--- Directions ---
Starting with the line that contains "You are a computer-use" and going on through the line that contains "Instruction: Open the comment bubble icon", change "comment bubble" to "speech bubble". Give back only those lines, with nothing else altered.
---- Data to process
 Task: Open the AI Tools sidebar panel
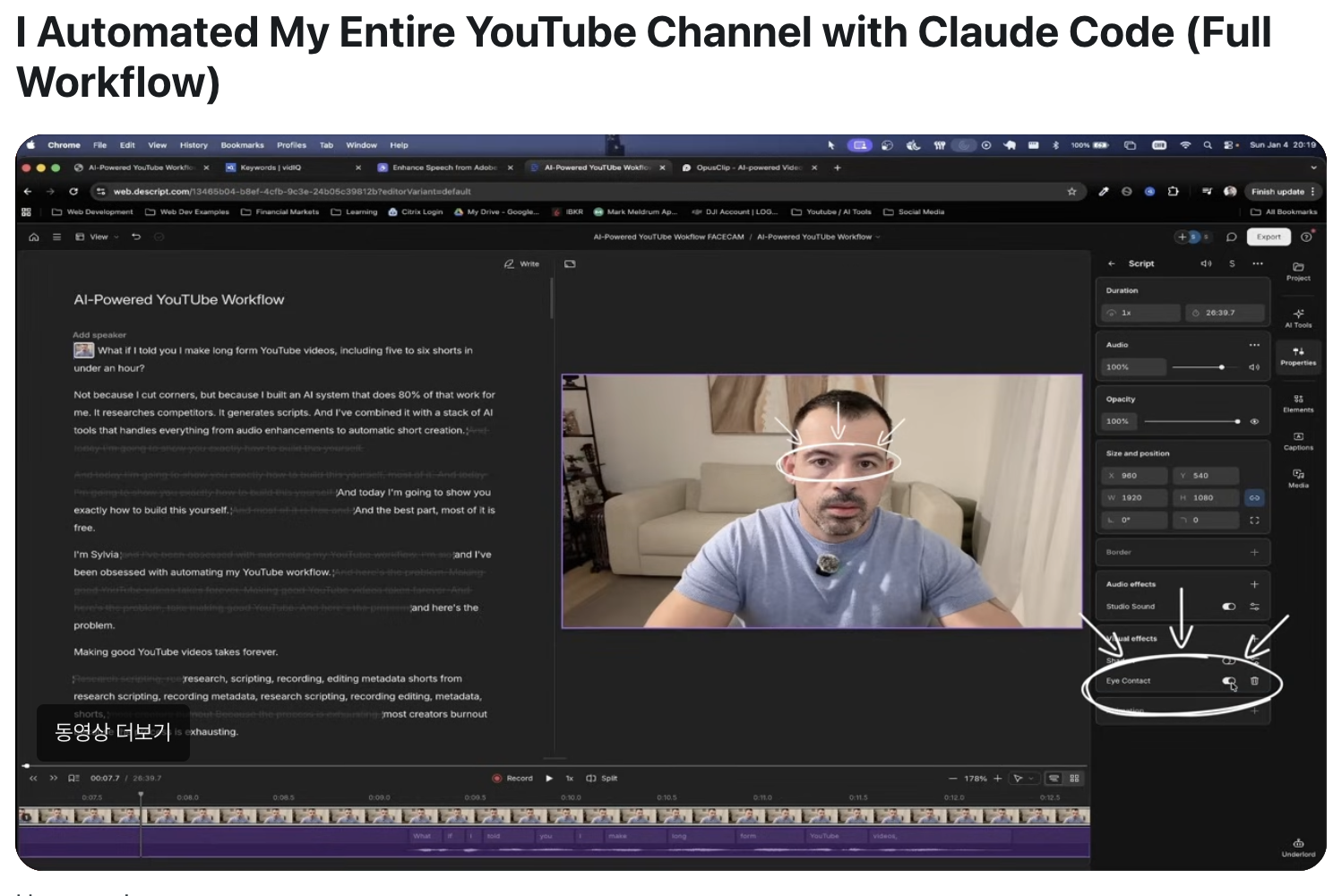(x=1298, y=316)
--------
---- Data to process
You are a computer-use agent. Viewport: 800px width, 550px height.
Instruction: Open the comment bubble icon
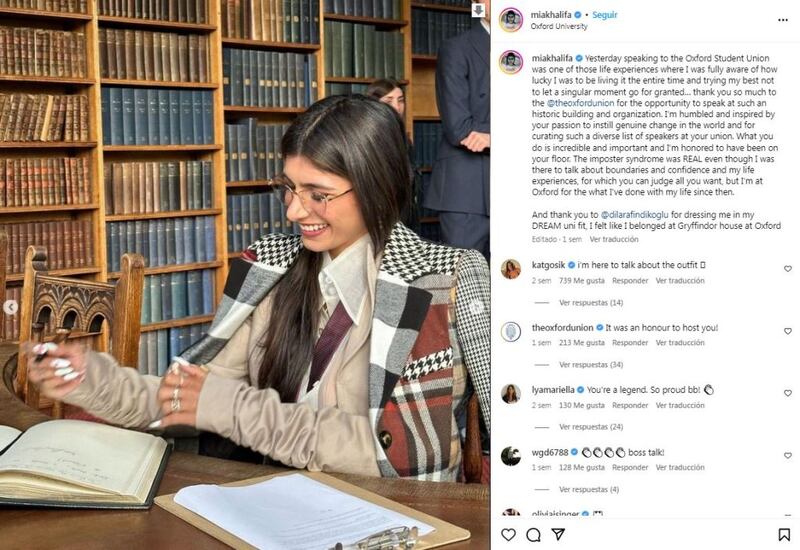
--------
---- Data to process
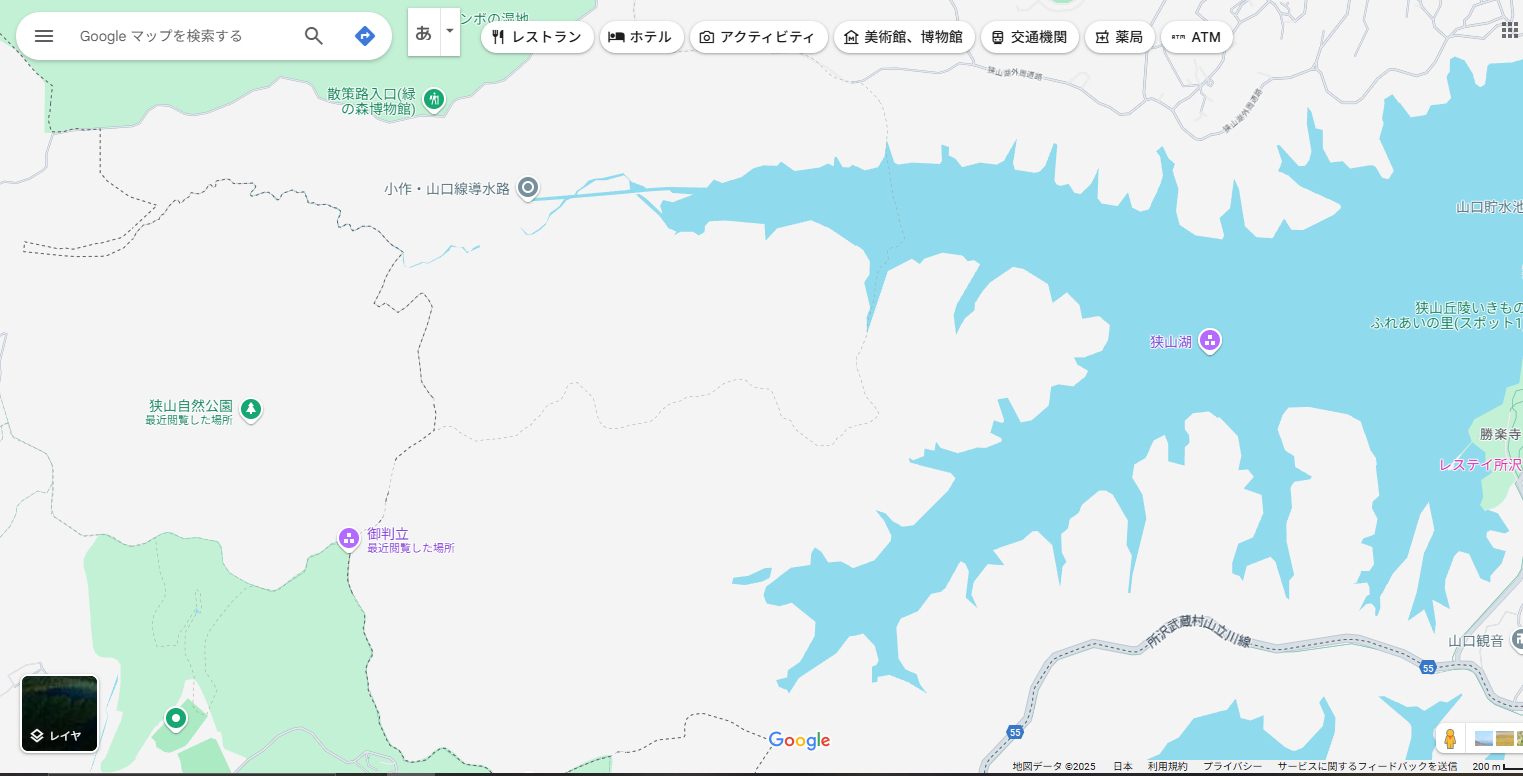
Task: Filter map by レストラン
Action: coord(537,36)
--------
--- Problem solution ---
You are a computer-use agent. Viewport: 800px width, 550px height.
Instruction: Open the speech bubble icon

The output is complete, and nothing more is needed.